Open TomAugspurger opened 6 years ago

TomAugspurger commented 6 years ago

Splitting from https://github.com/dask/scipy-tutorials-2018/issues/3

cc @amueller

think the most interesting application might be parallelizing on a single machine, I'm not sure how well that works with your setup?

I think the distributed joblib is the best value in terms of additional teaching time / usefulness. Teaching-wise it's "We've seen n_jobs=-1 mean all the cores on a single machine. With this context manager, now n_jobs=-1 now means all the core on a cluster!"

What's the status on the broad-casting of data for doing a random forest in parallel?
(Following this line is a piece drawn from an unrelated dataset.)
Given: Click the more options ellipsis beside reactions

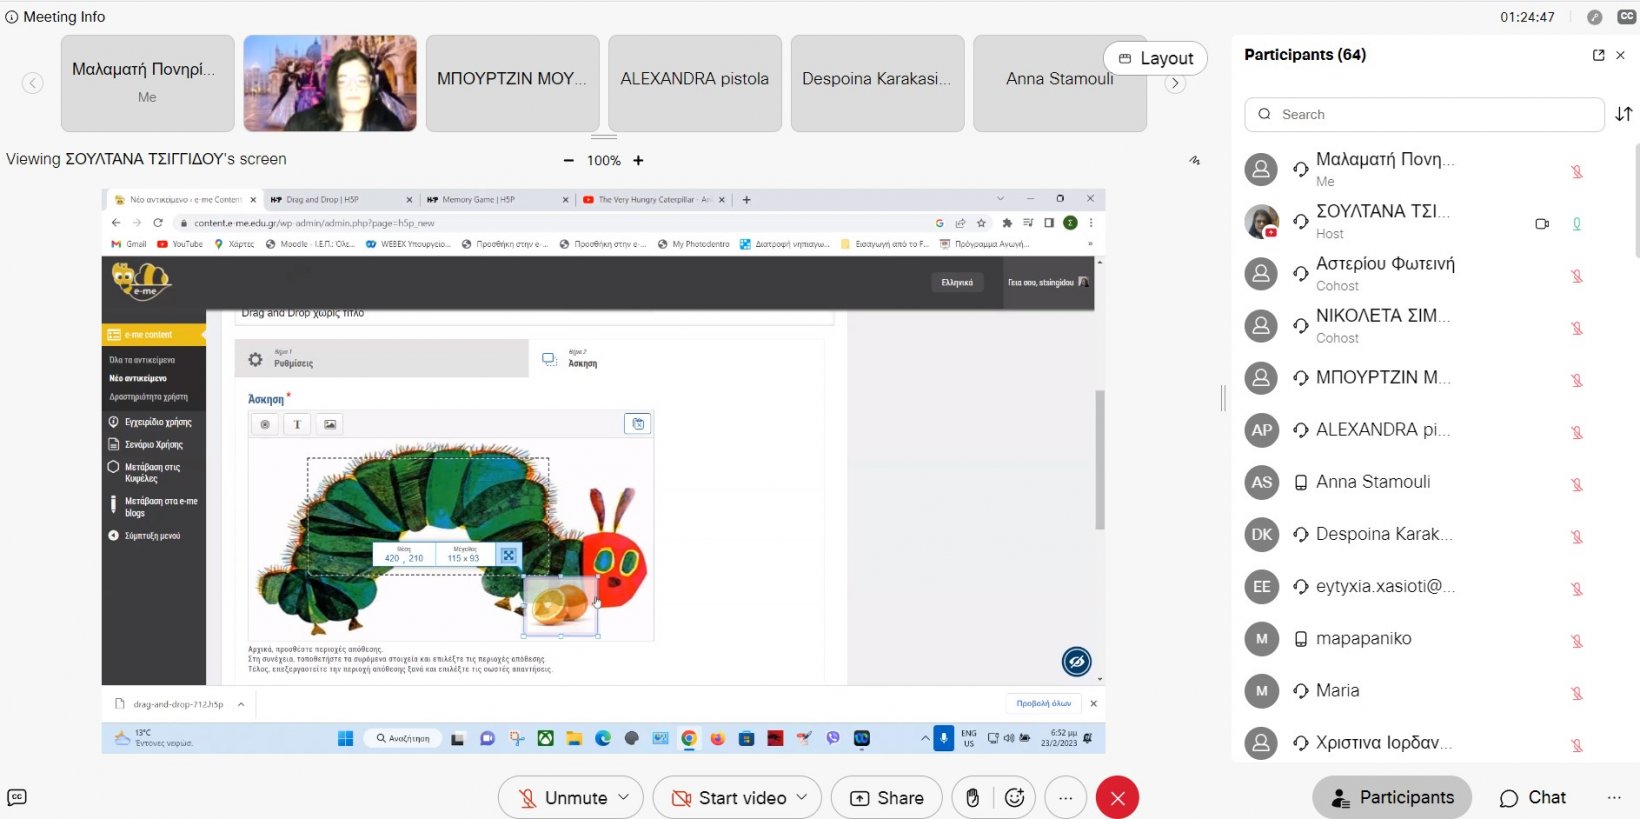Looking at the screenshot, I should click(x=1066, y=797).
RandomForest (and some others) hardcode the joblib backend to use threading. After the next joblib release, I plan to open issues on scikit-learn to

  1. Change the hardcoded backends to use the new preferred / requires API
  2. Document the default joblib backend used
  3. Write a glossary page on joblib backends
  4. Link to a distributed joblib example.

A good example for now might be a large grid search. Something like a bigger version of the first example in https://mybinder.org/v2/gh/dask/dask-examples/master?filepath=machine-learning.ipynb

To start conversation we might consider the following questions: 1. What sorts of applications might make for a good parallel computing exercise within this domain? 2. If these applications are data-intensive then are there publicly available datasets that are inconveniently large? 3. What software requirements are likely to be necessary to run these computations? 4. What challenges should we expect when parallelizing these algorithms or accessing this data at scale? Of course feel free to disregard these questions and engage in more direct conversation.
amueller commented 6 years ago

I was thinking more about searching over pipelines with dasksearchcv because that's a plug-in replacement that is just more efficient. But we could also think about large grid-searches over a cluster. That's definitely also useful. I'm just a bit worried about time. We generally have too much material already, but I haven't had time to actually go through the material again for this year (I have some more talks / tutorials before this one)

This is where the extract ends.